(Exercise text Opens)
The Republican president, who has repeatedly criticized the Afghanistan strategies of his predecessors, now inherits the same challenges, including a resurgent Taliban and a weak government in Kabul. He is laying the groundwork for greater US involvement without a clear end in sight or providing specific benchmarks for success.
In a speech with few details, Trump did not specify how many more troops would be added, gave no timeline for ending the US presence in Afghanistan, and put pressure on Pakistan, India and NATO allies to step up their own commitment.
But officials said he had signed off on Defense Secretary James Mattis’ plans to send about 4,000 more to add to the 8,400 now deployed in Afghanistan.
He warned US support was not open-ended — “our support is not a blank check” — and insisted he would not engage in “nation-building,” a practice he has accused his predecessors of doing at huge cost.
“We are not nation-building. We are killing terrorists,” he said.
Trump laid out a tougher approach to US policy toward Pakistan. Senior US officials warned he could reduce security assistance for Pakistan unless the nuclear-armed nation cooperates more in preventing militants from using safe havens on its soil.
“We can no longer be silent about Pakistan’s safe havens,” Trump said. “Pakistan has much to gain from partnering with our effort in Afghanistan. It has much to lose by continuing to harbor terrorists.”
A Pakistani army spokesman said on Monday that Pakistan had taken action against all Islamist militants including the Haqqani network, which is allied to Afghan Taliban insurgents.
“There are no terrorist hideouts in Pakistan. We have operated against all terrorists, including (the) Haqqani network,” spokesman Major General Asif Ghafoor told a media briefing in Islamabad.
Trump expanded the US military’s authority for American armed forces to target militant and criminal networks. He said that US enemies in Afghanistan “need to know they have nowhere to hide — that no place is beyond the reach of American arms.”
“Our troops will fight to win,” he added.
(Exercise text Closes)
(Dataset entries Opens)
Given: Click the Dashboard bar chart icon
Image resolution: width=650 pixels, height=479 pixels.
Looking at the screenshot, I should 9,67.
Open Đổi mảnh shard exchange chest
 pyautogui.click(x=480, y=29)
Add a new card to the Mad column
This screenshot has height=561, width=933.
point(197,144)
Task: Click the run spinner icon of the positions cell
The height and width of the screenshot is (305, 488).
(Dataset entries Closes)
Tasks and exercises:
[a] Answer these questions from the article on Trump's Afghanistan strategy:
(i) How many US troops are now deployed in Afghanistan?
(ii) What words did Trump use to say US support was not open-ended?
(iii) Who is the Pakistani army spokesman named in the article?
[b] Reproduce the part of the article on Trump's Afghanistan strategy that opens with the words containing "In a speech" and closes with "their own commitment.".

Solution set:
[a]
(i) 8,400
(ii) "our support is not a blank check"
(iii) Major General Asif Ghafoor

[b]
In a speech with few details, Trump did not specify how many more troops would be added, gave no timeline for ending the US presence in Afghanistan, and put pressure on Pakistan, India and NATO allies to step up their own commitment.